Exercise details ->
Please print the records exactly as they appear, starting at the line that contains "How do I perform: Select the Pen tool?" and ending at the line that contains "pyautogui.click(x=223, y=55)".

----------------------------------------

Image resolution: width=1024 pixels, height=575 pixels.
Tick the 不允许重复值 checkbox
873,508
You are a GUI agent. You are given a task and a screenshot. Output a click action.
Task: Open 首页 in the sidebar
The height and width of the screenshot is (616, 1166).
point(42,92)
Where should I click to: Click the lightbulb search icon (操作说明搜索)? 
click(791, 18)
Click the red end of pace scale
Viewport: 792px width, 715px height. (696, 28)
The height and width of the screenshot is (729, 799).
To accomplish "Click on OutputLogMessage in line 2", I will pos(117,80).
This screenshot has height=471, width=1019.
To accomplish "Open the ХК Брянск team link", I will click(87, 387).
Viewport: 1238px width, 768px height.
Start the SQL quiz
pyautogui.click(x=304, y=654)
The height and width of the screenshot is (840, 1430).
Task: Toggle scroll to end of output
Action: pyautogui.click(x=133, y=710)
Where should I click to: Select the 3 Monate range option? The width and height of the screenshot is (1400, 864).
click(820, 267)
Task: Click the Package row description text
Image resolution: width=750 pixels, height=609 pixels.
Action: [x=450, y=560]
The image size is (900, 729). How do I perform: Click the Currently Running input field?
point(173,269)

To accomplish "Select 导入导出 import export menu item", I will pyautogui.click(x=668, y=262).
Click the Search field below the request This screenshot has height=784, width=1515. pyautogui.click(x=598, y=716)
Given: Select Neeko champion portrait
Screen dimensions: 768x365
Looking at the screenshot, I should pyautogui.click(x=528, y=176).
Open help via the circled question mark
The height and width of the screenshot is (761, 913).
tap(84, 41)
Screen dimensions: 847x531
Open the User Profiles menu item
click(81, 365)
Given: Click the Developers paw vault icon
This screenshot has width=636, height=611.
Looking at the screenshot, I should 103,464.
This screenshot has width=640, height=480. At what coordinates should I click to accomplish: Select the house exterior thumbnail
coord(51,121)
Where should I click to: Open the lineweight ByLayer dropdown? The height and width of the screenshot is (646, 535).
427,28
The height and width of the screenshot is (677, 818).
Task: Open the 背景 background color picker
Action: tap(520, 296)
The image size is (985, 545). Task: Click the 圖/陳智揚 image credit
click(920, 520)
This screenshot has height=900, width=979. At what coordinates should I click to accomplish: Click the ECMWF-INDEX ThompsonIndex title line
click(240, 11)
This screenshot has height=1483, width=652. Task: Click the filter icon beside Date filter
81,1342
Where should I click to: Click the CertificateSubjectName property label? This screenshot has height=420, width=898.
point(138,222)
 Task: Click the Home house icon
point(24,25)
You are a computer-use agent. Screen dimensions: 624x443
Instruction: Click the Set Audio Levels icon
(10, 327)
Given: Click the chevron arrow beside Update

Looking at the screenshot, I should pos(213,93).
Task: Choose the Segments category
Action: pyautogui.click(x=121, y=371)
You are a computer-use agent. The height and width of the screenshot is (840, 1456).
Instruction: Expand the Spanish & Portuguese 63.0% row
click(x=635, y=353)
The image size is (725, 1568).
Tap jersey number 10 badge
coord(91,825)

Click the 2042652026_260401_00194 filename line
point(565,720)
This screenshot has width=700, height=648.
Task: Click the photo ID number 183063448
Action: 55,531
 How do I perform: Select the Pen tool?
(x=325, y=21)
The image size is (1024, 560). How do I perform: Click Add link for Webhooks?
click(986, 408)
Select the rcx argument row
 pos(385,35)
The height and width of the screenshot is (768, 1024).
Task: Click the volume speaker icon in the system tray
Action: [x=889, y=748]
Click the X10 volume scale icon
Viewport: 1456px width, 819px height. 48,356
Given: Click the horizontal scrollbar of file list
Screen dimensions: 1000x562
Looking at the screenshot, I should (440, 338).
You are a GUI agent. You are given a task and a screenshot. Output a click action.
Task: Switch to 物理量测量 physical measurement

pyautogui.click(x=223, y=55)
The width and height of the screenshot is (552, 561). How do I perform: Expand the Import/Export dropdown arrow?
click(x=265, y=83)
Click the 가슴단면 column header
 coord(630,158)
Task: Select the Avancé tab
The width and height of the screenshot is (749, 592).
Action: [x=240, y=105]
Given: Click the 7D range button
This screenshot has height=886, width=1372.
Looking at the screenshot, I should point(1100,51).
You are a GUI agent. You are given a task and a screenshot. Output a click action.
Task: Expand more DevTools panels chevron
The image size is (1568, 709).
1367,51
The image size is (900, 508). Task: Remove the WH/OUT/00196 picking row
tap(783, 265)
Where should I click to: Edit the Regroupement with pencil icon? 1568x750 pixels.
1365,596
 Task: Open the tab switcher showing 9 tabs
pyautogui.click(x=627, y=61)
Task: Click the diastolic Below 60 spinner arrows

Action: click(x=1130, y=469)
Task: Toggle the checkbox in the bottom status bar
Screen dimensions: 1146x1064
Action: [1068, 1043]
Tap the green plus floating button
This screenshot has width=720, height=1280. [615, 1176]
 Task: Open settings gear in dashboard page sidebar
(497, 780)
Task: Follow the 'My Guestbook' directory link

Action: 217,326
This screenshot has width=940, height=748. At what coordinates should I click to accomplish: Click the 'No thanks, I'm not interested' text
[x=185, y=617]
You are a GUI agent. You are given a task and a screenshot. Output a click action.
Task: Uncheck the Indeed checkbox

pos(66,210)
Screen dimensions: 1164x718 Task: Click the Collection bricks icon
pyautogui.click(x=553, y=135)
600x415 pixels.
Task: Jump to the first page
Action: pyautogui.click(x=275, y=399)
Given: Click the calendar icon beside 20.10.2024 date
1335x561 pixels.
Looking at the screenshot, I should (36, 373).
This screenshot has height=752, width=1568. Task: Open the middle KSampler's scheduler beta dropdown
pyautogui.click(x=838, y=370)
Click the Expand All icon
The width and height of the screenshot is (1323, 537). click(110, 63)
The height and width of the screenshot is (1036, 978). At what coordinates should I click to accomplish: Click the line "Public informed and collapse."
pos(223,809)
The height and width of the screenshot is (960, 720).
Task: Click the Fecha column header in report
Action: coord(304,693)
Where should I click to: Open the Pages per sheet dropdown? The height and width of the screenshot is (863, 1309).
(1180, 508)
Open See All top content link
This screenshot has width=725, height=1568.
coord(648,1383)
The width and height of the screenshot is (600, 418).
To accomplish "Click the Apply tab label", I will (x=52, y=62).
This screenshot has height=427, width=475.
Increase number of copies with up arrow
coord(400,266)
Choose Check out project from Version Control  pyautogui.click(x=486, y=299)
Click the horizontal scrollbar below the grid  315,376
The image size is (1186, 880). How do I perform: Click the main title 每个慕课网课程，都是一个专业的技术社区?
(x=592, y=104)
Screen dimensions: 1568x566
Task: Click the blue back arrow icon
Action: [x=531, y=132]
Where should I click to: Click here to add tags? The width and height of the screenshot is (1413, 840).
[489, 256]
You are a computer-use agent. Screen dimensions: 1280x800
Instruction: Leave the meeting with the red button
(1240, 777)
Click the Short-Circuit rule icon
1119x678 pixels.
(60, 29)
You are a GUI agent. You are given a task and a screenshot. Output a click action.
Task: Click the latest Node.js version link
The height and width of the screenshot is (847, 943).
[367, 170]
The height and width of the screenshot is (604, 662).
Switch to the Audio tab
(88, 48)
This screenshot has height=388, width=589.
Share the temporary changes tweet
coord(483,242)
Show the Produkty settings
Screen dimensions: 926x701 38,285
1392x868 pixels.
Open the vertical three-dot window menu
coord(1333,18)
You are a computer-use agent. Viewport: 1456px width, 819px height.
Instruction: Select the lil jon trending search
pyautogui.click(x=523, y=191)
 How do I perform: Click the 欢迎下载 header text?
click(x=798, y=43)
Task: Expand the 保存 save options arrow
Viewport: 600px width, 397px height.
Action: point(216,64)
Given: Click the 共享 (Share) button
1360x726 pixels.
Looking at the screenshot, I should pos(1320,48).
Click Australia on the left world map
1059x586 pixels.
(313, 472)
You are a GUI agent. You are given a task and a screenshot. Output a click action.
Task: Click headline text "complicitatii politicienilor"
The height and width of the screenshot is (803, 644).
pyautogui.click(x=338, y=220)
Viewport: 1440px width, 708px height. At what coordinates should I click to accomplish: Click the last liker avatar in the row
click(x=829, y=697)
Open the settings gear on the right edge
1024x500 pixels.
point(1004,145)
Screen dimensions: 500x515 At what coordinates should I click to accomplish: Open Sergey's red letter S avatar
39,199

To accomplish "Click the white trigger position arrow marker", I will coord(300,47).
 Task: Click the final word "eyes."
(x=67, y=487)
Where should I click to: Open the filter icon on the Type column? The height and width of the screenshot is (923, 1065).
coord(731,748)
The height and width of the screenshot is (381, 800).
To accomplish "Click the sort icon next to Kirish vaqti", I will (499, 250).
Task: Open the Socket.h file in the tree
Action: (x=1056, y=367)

----------------------------------------

The completed task ->
 How do I perform: Select the Pen tool?
(x=325, y=21)
The image size is (1024, 560). How do I perform: Click Add link for Webhooks?
click(986, 408)
Select the rcx argument row
 pos(385,35)
The height and width of the screenshot is (768, 1024).
Task: Click the volume speaker icon in the system tray
Action: [x=889, y=748]
Click the X10 volume scale icon
Viewport: 1456px width, 819px height. 48,356
Given: Click the horizontal scrollbar of file list
Screen dimensions: 1000x562
Looking at the screenshot, I should (440, 338).
You are a GUI agent. You are given a task and a screenshot. Output a click action.
Task: Switch to 物理量测量 physical measurement

pyautogui.click(x=223, y=55)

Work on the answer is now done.